■ Problem to work on ■
Write out the entries below exactly as they stand. Skip every image.
#### Source material
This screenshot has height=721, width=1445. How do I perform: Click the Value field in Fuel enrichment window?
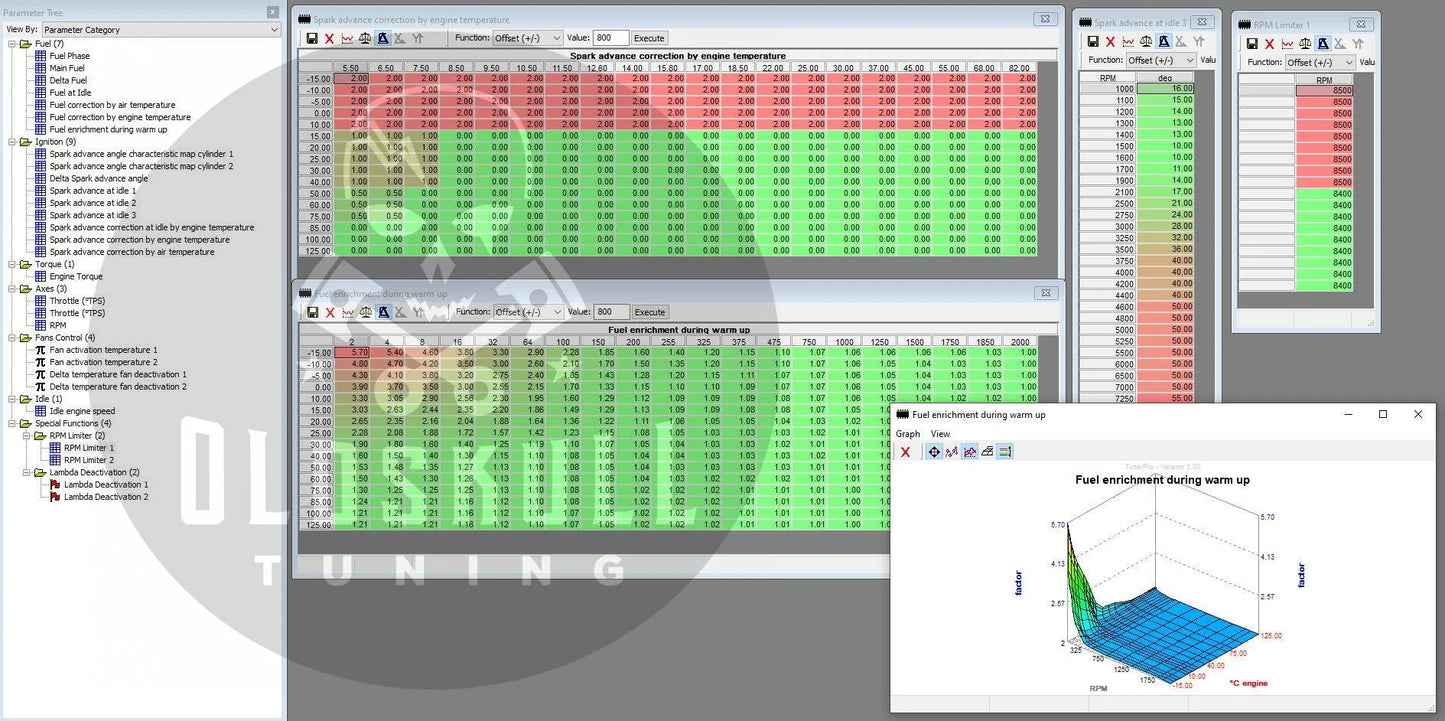611,312

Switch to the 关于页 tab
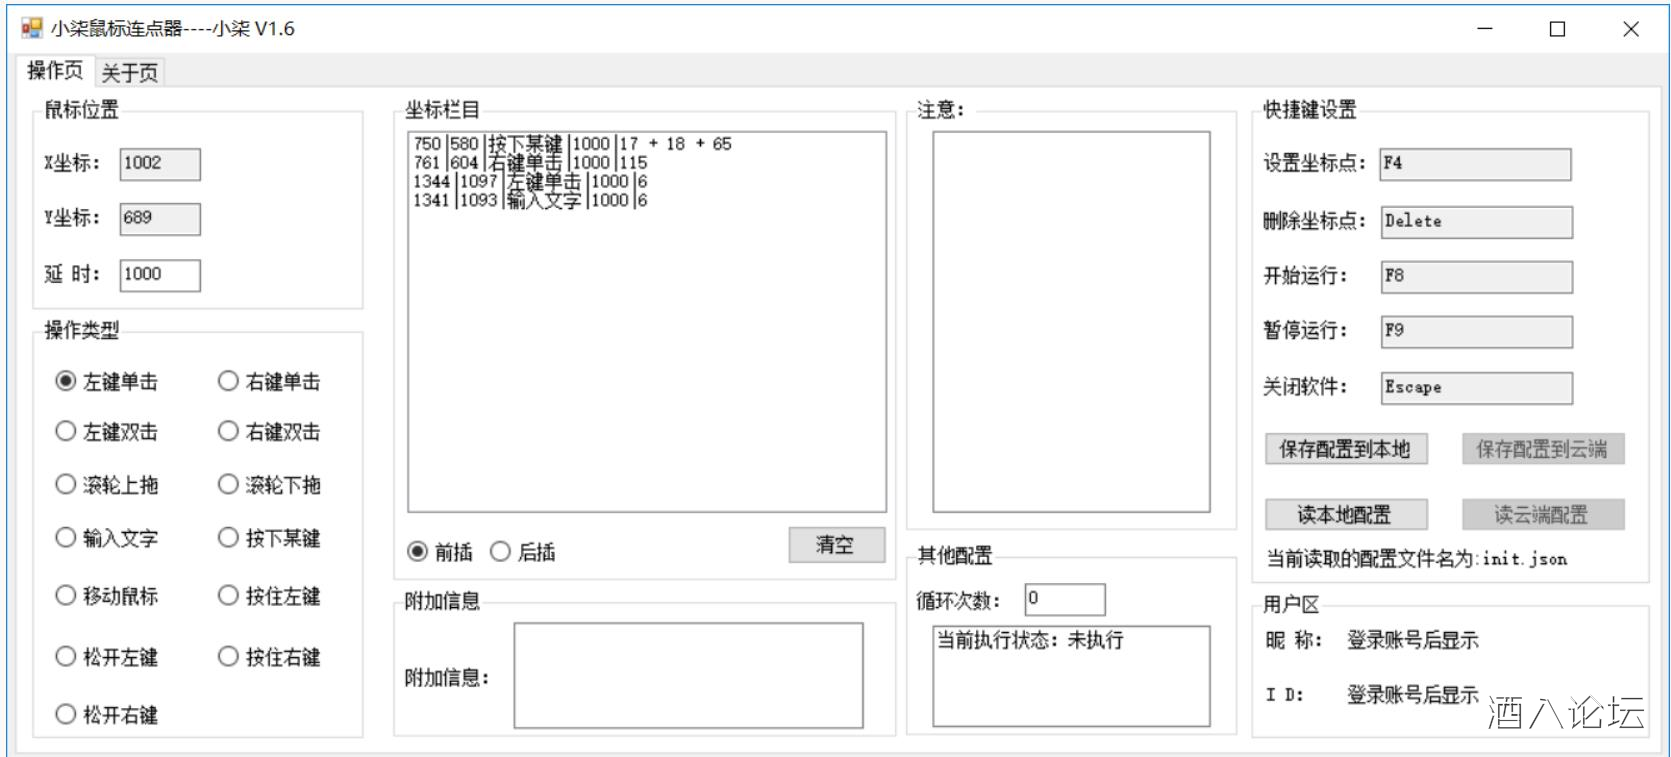(x=129, y=72)
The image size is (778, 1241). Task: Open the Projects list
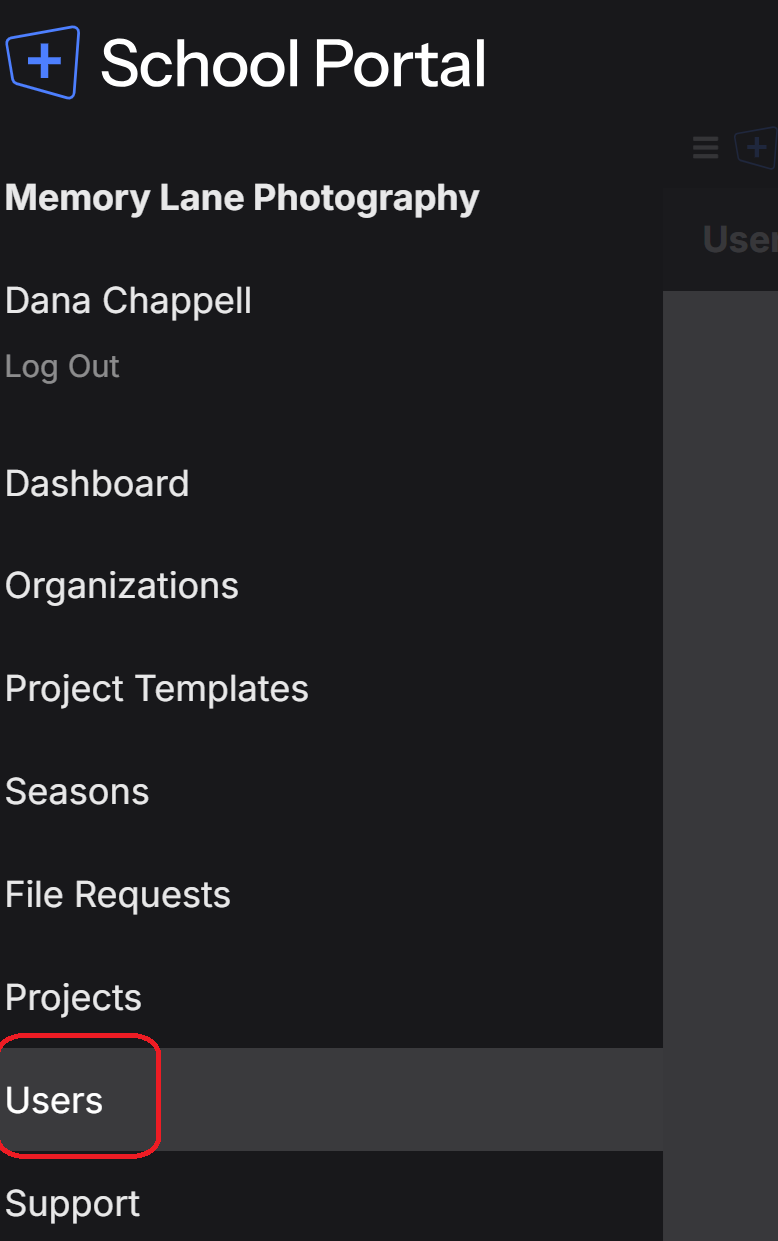tap(73, 998)

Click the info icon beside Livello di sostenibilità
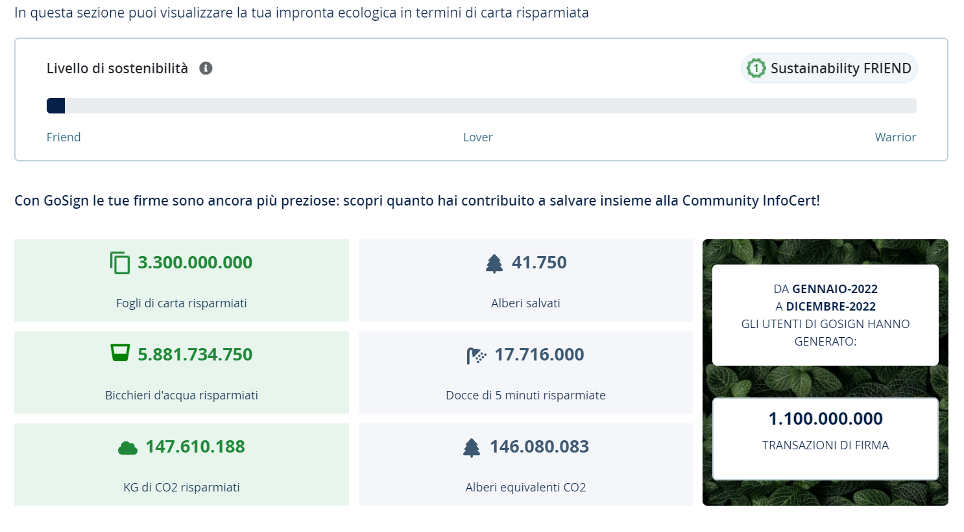(206, 69)
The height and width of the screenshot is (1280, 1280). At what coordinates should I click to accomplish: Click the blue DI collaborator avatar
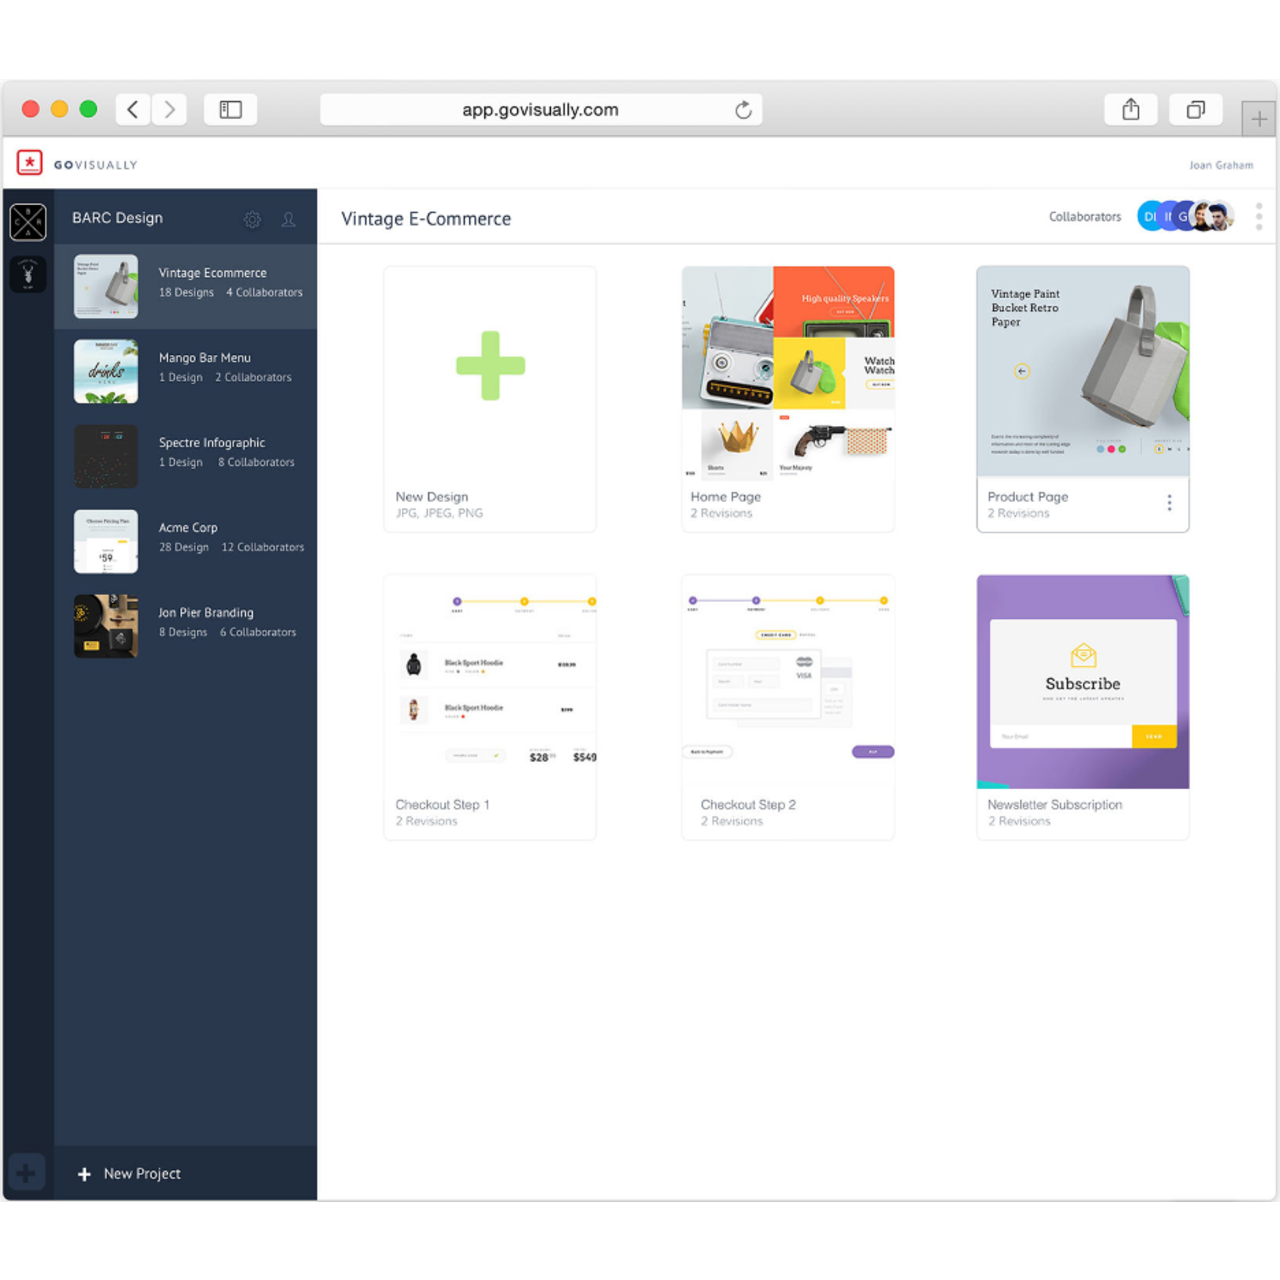[1149, 217]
########
■ Answer to this task ■
This screenshot has height=721, width=1445. How do I perform: Click the Value field in Fuel enrichment window?
611,312

Switch to the 关于页 tab
(x=129, y=72)
The image size is (778, 1241). Task: Open the Projects list
tap(73, 998)

Click the info icon beside Livello di sostenibilità
(206, 69)
The height and width of the screenshot is (1280, 1280). At what coordinates should I click to accomplish: Click the blue DI collaborator avatar
[1149, 217]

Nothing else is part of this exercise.